**WHAT YOU HAVE TO DO**
Reply with nothing but the number of lines in the data below where the word "screenshot" occurs.
[[ DATA UNDER STUDY, beginning ]]
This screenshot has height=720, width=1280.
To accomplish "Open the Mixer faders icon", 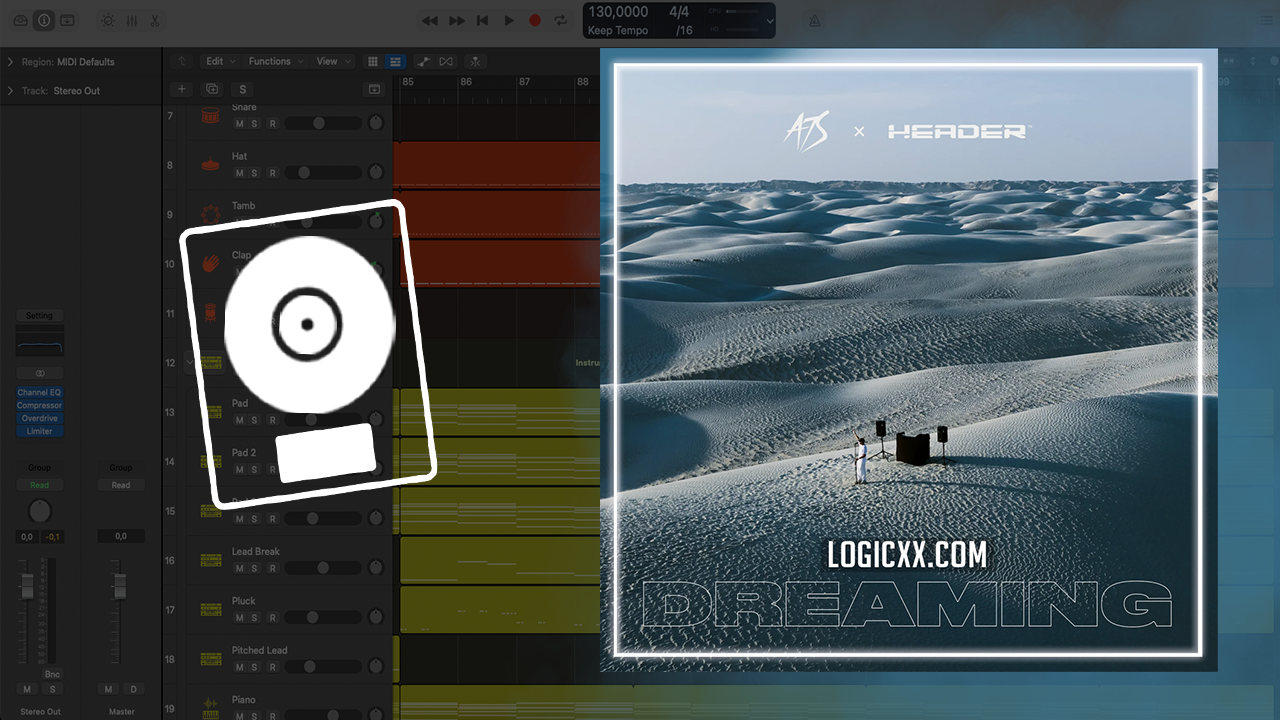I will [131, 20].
[[ DATA UNDER STUDY, end ]]
[[ DATA UNDER STUDY, beginning ]]
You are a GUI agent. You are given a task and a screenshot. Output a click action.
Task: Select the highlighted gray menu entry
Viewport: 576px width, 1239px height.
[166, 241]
[[ DATA UNDER STUDY, end ]]
**RESPONSE BOX**
2